* _RECORDS SUPPLIED_:
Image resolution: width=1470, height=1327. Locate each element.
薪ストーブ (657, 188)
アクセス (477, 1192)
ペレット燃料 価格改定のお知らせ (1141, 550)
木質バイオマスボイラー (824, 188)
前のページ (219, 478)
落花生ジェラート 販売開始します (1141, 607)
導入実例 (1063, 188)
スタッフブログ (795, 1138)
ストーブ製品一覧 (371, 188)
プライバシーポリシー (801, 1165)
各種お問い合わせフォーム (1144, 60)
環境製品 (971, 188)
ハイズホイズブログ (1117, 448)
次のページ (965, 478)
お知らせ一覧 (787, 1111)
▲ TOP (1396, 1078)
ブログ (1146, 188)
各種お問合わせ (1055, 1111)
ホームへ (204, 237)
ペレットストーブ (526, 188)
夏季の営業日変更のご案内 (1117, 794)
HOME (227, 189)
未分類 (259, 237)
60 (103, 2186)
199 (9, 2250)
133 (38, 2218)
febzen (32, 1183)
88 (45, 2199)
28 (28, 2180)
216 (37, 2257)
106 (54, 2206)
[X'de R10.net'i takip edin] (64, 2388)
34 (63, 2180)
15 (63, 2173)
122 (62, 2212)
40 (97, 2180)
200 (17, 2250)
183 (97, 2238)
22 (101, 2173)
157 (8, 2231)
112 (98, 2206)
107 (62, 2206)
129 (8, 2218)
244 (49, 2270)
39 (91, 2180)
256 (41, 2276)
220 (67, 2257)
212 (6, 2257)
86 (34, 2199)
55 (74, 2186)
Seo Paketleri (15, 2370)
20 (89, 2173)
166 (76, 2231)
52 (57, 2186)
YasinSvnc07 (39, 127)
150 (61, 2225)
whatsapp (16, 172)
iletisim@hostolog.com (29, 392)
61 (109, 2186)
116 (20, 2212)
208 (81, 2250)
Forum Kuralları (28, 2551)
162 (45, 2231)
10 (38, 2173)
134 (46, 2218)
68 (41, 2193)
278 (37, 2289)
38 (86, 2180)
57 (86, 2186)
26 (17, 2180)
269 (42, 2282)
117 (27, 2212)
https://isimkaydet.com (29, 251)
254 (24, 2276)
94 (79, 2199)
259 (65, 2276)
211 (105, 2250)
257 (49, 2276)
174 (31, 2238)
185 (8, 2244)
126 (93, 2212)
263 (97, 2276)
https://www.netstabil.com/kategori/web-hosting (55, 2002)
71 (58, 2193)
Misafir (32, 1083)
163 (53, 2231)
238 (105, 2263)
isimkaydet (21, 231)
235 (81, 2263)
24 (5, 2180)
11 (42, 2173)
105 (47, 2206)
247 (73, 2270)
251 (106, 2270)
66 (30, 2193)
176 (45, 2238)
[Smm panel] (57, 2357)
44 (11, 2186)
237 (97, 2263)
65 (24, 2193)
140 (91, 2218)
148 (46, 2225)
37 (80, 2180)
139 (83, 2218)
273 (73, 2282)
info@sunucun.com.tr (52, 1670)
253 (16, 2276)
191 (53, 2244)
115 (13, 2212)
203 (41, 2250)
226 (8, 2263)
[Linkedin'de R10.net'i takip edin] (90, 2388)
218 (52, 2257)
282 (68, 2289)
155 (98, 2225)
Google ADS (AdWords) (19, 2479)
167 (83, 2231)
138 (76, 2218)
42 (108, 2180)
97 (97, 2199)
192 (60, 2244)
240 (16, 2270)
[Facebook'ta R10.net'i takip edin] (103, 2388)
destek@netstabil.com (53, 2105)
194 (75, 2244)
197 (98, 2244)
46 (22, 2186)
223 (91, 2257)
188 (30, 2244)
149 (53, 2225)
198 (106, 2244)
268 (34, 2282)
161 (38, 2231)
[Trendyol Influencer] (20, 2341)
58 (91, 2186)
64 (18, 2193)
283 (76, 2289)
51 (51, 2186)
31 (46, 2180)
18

* _ABOUT THIS EXERCISE_: Say how many lines of the data above include the word "edin", and add nothing further.

* _ANSWER AREA_: 3